## Stored records
******
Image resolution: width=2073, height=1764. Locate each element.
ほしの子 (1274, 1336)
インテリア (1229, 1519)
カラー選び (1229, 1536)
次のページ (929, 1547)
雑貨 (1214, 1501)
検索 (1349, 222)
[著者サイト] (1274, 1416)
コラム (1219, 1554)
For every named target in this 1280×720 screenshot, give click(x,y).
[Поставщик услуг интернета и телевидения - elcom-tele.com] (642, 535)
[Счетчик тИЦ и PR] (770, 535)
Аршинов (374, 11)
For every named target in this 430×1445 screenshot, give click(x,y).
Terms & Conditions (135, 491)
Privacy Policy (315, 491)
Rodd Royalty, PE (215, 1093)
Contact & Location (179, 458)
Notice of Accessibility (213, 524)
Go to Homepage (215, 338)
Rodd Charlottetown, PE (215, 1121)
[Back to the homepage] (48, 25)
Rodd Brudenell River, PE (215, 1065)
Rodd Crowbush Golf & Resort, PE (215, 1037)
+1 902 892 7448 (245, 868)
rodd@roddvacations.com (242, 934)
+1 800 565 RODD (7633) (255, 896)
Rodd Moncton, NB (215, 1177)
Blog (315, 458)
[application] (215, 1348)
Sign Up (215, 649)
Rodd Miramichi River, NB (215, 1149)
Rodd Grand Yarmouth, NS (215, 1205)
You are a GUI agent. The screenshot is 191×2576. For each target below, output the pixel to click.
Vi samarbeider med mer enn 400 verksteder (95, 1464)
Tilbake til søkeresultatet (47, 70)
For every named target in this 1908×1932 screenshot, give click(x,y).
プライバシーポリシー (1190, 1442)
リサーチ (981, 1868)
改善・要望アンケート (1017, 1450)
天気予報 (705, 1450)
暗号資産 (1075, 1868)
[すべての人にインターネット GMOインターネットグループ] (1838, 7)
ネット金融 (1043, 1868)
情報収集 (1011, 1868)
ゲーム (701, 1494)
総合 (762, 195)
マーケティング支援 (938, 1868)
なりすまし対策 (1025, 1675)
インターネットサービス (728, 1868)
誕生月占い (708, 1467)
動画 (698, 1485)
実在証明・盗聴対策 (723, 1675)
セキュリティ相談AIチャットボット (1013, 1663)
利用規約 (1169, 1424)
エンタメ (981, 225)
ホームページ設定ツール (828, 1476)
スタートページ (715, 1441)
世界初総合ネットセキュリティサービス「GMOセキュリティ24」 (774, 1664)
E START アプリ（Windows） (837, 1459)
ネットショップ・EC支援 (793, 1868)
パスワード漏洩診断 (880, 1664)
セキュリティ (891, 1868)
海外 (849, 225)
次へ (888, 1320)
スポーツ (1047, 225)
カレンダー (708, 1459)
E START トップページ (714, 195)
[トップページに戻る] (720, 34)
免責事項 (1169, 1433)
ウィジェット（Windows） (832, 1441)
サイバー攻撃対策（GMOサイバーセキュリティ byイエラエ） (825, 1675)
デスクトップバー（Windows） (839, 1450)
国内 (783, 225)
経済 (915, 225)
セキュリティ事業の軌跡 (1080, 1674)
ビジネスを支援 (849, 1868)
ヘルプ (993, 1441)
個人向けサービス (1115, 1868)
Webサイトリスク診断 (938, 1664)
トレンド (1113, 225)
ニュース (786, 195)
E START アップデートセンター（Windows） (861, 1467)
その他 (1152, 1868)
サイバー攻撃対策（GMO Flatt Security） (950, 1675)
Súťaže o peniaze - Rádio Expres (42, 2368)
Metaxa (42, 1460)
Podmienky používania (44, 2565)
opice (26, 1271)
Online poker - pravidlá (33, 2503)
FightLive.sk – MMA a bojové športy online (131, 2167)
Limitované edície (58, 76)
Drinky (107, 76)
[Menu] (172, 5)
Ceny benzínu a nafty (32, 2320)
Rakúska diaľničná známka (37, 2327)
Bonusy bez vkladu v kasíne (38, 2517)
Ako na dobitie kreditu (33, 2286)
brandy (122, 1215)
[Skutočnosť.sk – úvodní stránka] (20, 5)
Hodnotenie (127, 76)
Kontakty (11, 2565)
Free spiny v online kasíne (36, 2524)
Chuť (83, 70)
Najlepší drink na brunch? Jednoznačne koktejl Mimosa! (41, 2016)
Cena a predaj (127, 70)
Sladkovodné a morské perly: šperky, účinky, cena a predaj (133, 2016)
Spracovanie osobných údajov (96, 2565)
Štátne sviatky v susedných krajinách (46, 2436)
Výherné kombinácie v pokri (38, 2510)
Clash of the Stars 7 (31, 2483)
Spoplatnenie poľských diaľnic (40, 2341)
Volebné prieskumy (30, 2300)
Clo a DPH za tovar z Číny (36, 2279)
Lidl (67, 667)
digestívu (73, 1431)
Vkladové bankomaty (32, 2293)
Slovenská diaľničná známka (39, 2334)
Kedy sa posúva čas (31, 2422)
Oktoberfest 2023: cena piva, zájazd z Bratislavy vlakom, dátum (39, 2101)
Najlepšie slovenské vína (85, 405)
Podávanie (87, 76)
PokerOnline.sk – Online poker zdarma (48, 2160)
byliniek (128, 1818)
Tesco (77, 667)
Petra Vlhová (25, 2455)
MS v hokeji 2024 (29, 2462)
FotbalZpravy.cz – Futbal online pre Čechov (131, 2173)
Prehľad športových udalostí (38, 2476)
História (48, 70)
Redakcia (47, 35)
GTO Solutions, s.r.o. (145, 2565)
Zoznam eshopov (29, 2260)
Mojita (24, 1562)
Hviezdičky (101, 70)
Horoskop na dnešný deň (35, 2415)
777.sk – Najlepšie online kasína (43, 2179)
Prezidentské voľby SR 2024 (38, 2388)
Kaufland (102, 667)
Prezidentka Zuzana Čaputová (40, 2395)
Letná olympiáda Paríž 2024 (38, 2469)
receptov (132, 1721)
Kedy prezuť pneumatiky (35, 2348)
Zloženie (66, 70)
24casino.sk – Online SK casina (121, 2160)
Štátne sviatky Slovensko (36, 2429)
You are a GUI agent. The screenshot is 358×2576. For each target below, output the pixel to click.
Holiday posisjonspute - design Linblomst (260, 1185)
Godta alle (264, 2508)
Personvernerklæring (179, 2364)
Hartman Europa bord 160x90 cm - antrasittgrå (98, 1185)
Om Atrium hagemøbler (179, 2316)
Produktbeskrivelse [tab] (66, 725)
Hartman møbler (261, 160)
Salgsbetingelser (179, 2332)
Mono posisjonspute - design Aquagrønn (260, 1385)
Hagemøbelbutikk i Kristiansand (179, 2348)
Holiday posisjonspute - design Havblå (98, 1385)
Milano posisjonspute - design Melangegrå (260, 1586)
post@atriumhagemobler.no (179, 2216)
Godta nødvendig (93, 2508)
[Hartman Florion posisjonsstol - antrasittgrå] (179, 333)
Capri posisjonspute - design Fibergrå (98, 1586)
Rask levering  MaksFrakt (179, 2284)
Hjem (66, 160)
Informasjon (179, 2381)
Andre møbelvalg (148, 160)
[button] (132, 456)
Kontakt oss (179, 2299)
******
## YOUR TASK
From the data above, return every line from the line that has "ほしの子 (1274, 1336)" up to and including the line that has "[Поставщик услуг интернета", exactly.

## YOUR SOLUTION
ほしの子 (1274, 1336)
インテリア (1229, 1519)
カラー選び (1229, 1536)
次のページ (929, 1547)
雑貨 (1214, 1501)
検索 (1349, 222)
[著者サイト] (1274, 1416)
コラム (1219, 1554)
For every named target in this 1280×720 screenshot, give click(x,y).
[Поставщик услуг интернета и телевидения - elcom-tele.com] (642, 535)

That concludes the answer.